Can you turn the lines from the one holding "Viewport: 1474px width, 826px height." through the end of the records, inclusive, into a Markdown table with the columns Row and Line, numbering each row, skipping blank lines, and leaving out the pictures?
============================================================
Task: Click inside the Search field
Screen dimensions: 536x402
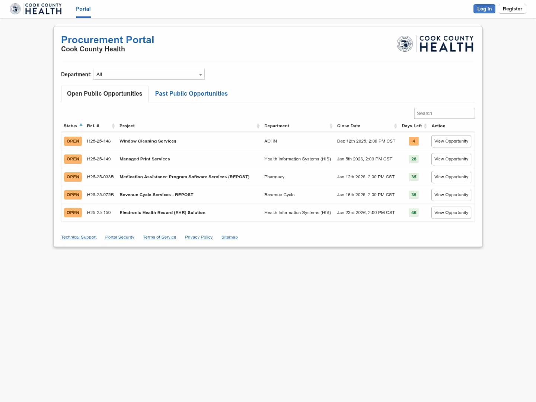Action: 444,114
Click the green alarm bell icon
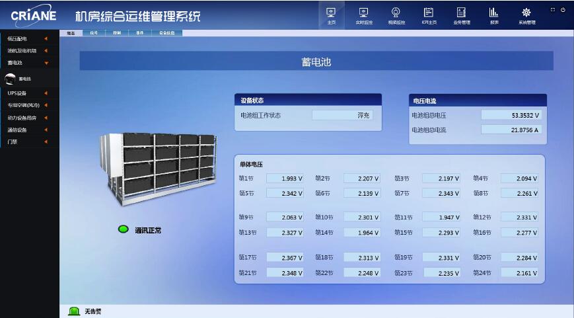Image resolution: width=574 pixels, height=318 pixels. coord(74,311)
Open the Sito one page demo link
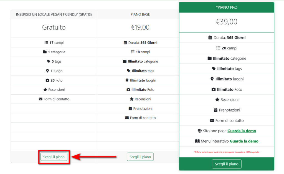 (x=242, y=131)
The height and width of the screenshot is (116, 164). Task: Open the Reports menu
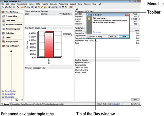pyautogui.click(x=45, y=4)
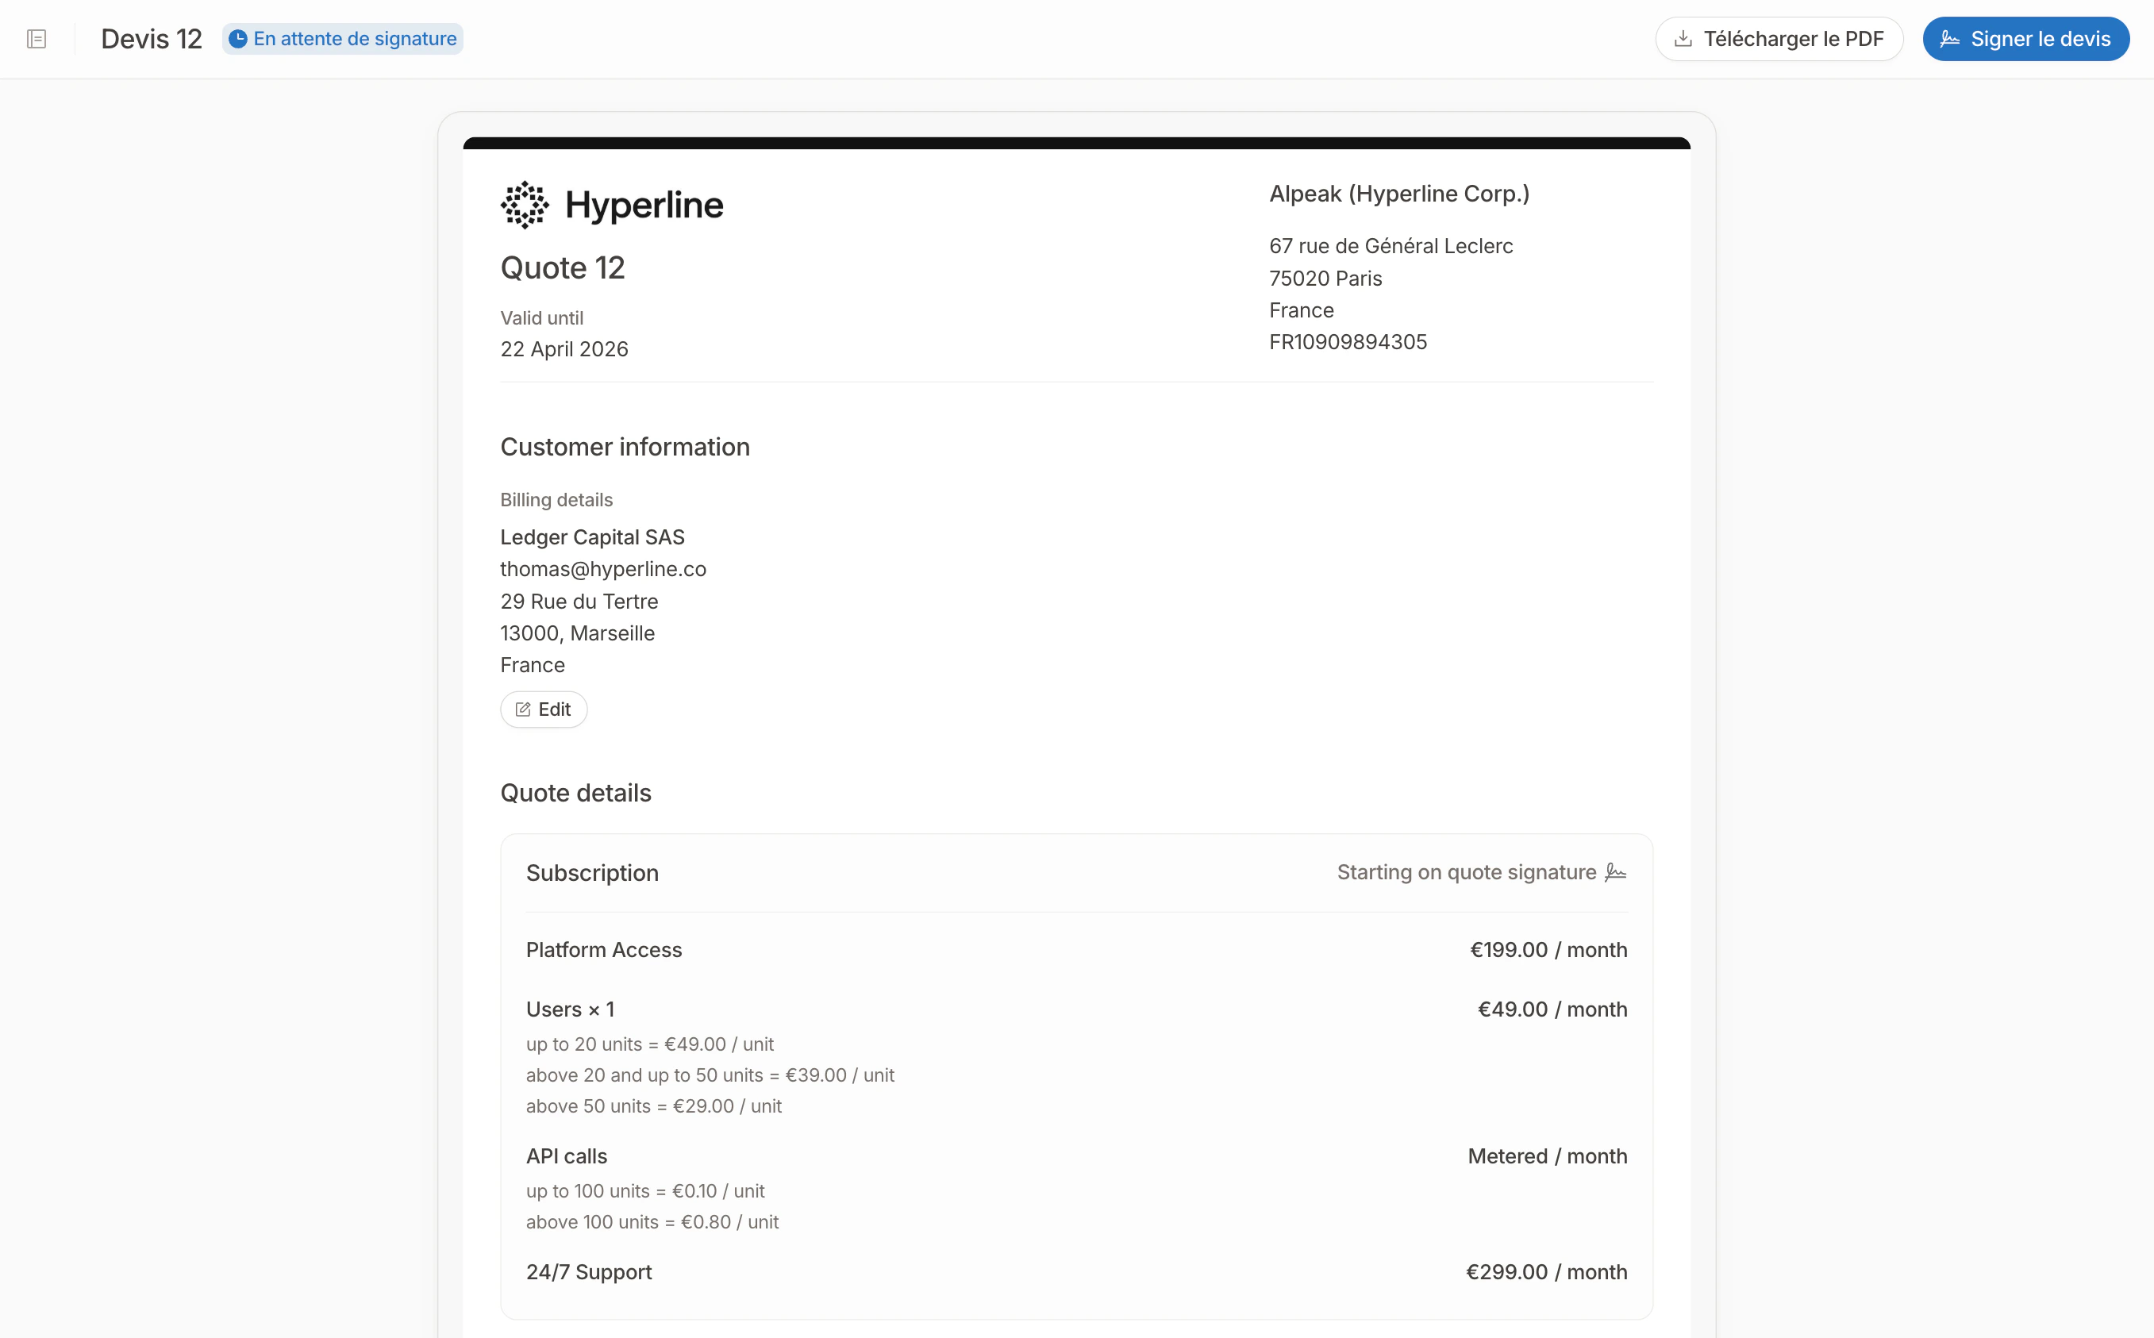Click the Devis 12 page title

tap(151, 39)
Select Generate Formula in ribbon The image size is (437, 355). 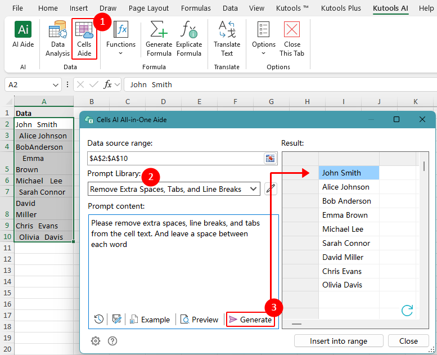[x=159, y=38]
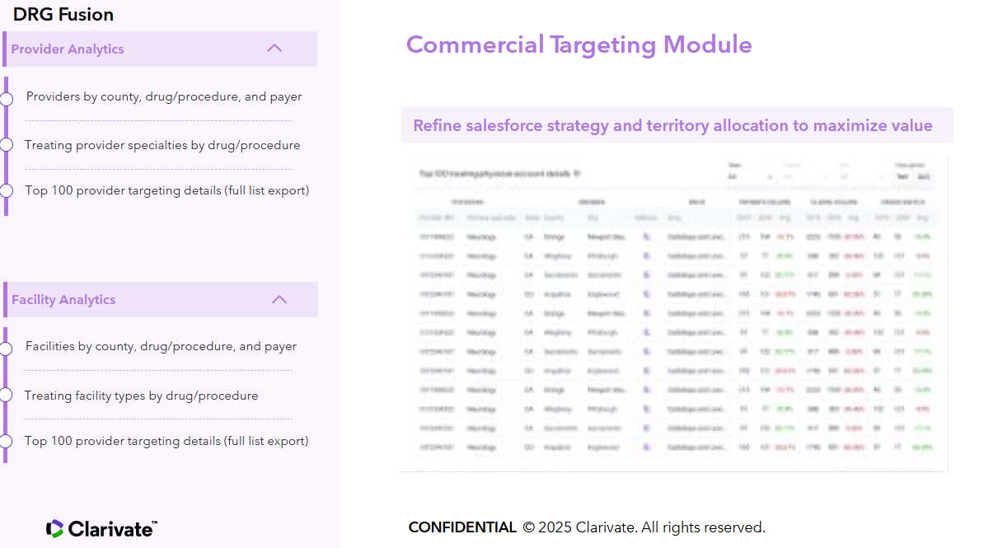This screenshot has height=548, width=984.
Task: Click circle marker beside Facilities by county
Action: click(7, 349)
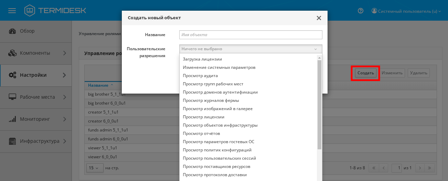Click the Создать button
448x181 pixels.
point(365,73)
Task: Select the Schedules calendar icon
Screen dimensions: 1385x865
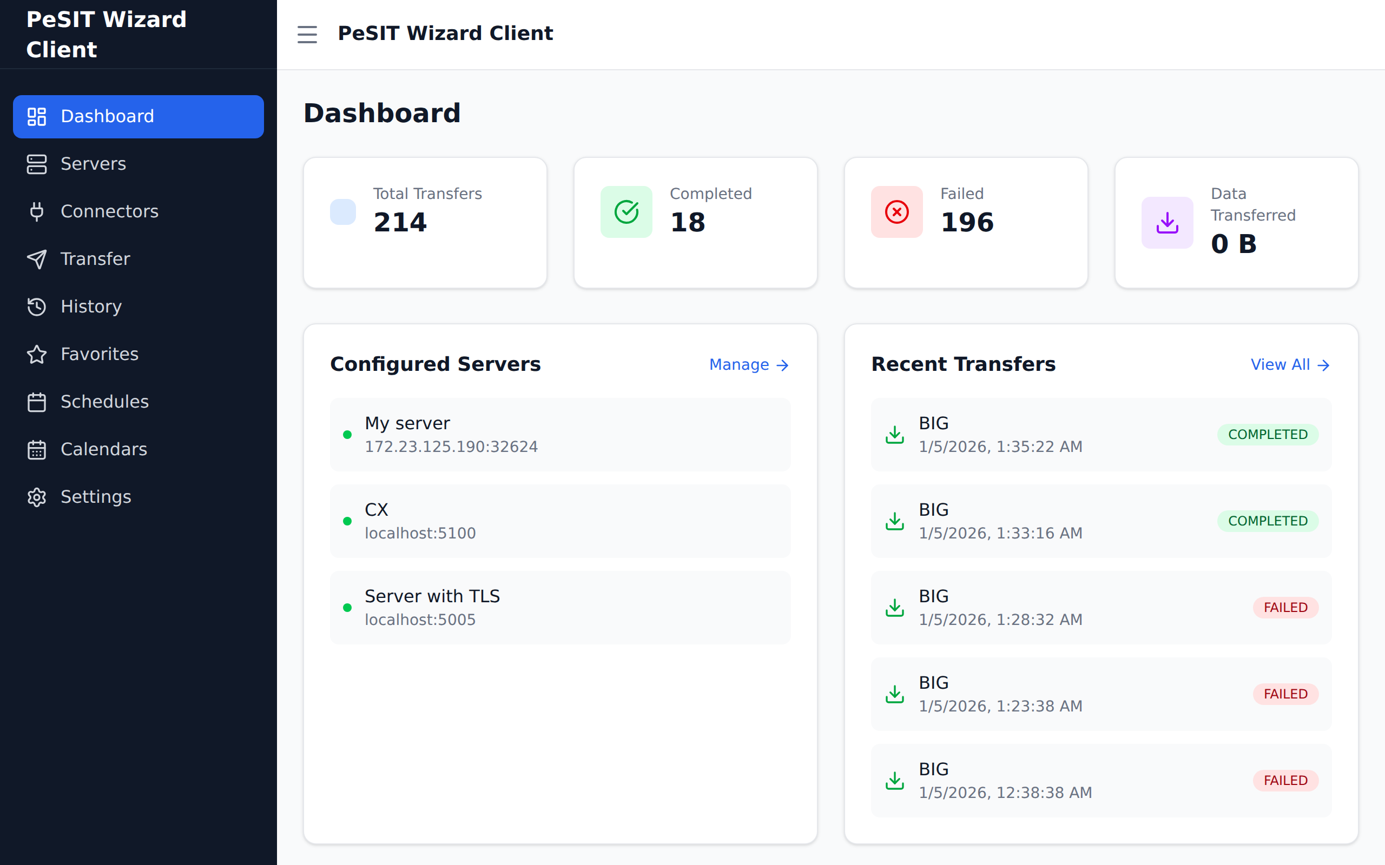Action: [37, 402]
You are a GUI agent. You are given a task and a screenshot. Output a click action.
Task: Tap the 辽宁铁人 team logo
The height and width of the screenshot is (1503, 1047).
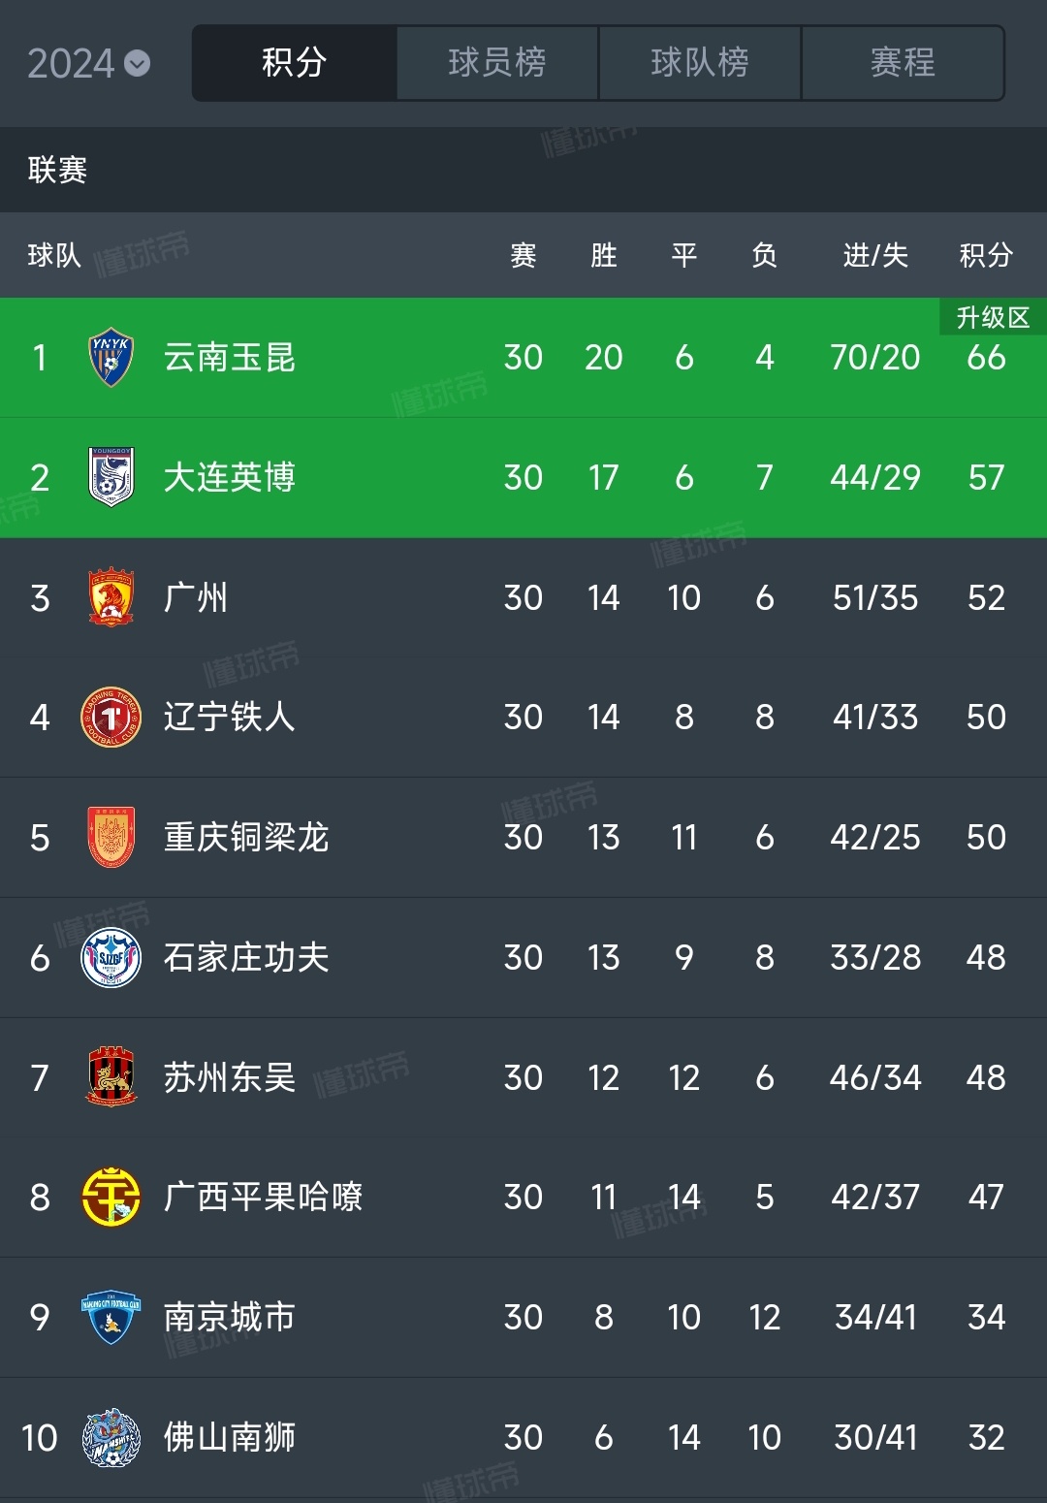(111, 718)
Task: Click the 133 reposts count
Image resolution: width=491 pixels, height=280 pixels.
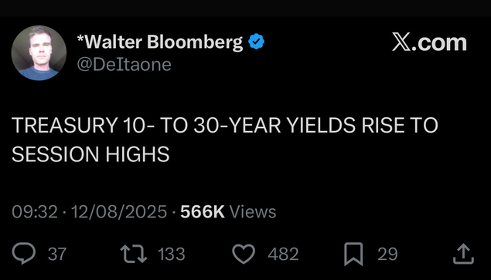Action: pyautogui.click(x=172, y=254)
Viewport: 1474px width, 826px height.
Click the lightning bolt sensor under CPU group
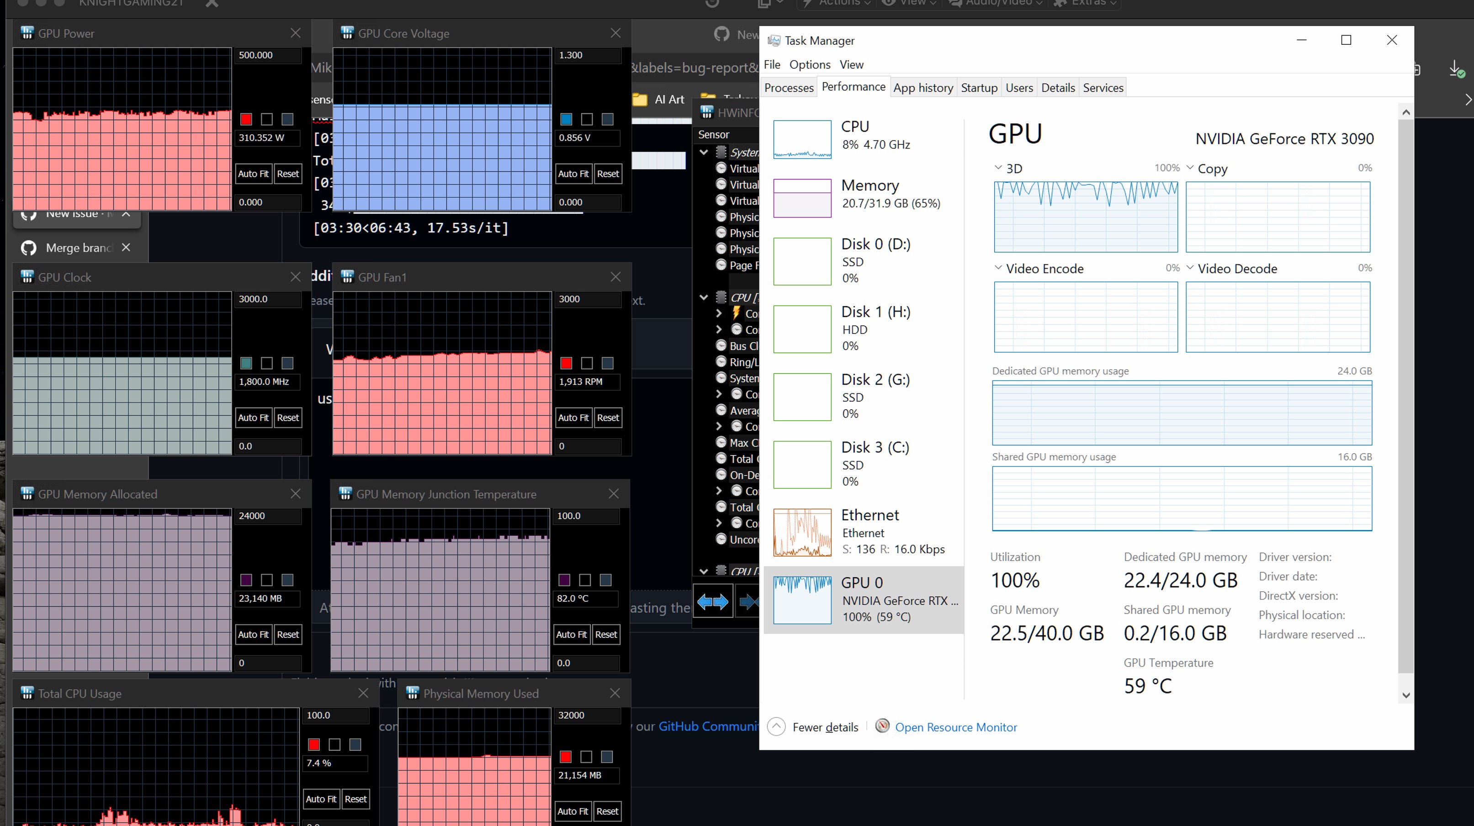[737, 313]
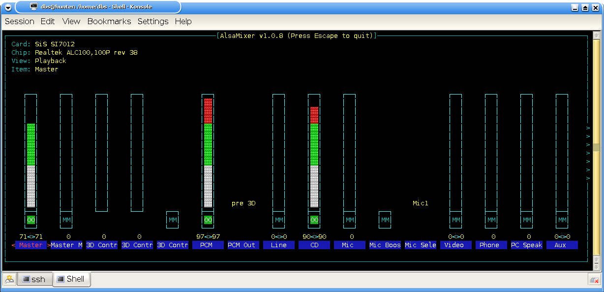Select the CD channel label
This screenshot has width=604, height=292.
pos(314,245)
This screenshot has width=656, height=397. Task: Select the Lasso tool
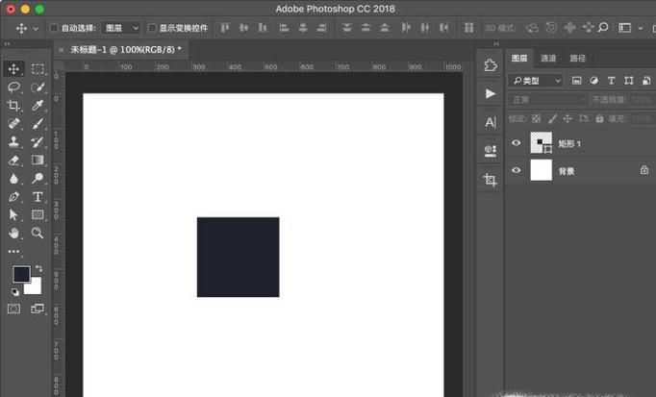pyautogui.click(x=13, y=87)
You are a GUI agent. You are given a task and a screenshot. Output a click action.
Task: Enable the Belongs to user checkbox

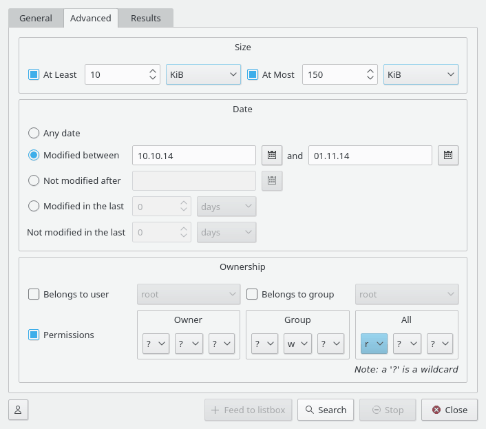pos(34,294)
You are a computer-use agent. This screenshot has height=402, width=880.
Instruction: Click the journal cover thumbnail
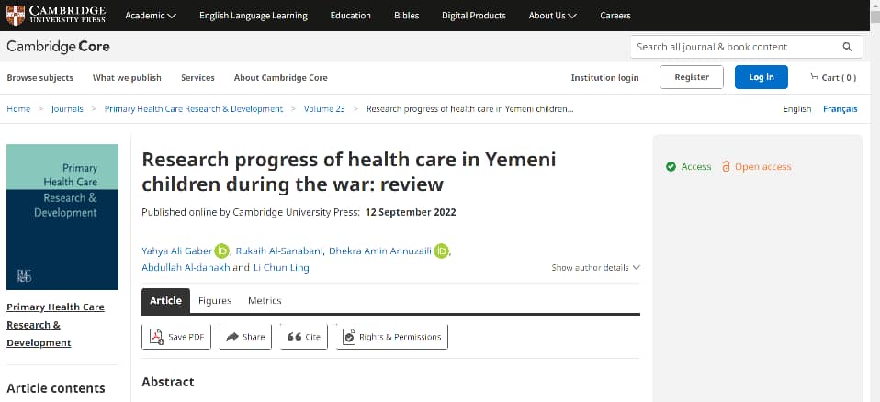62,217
============================================================
* [Correct result]
| Row | Line |
|---|---|
| 1 | Viewport: 1474px width, 826px height. |
| 2 | Click the lightning bolt sensor under CPU group |
| 3 | [737, 313] |
| 4 | Select the CD channel label |
| 5 | This screenshot has width=604, height=292. |
| 6 | pos(314,245) |
| 7 | This screenshot has width=656, height=397. Task: Select the Lasso tool |
| 8 | pyautogui.click(x=13, y=87) |
| 9 | You are a GUI agent. You are given a task and a screenshot. Output a click action. |
| 10 | Task: Enable the Belongs to user checkbox |
| 11 | pos(34,294) |
| 12 | You are a computer-use agent. This screenshot has height=402, width=880. |
| 13 | Instruction: Click the journal cover thumbnail |
| 14 | 62,217 |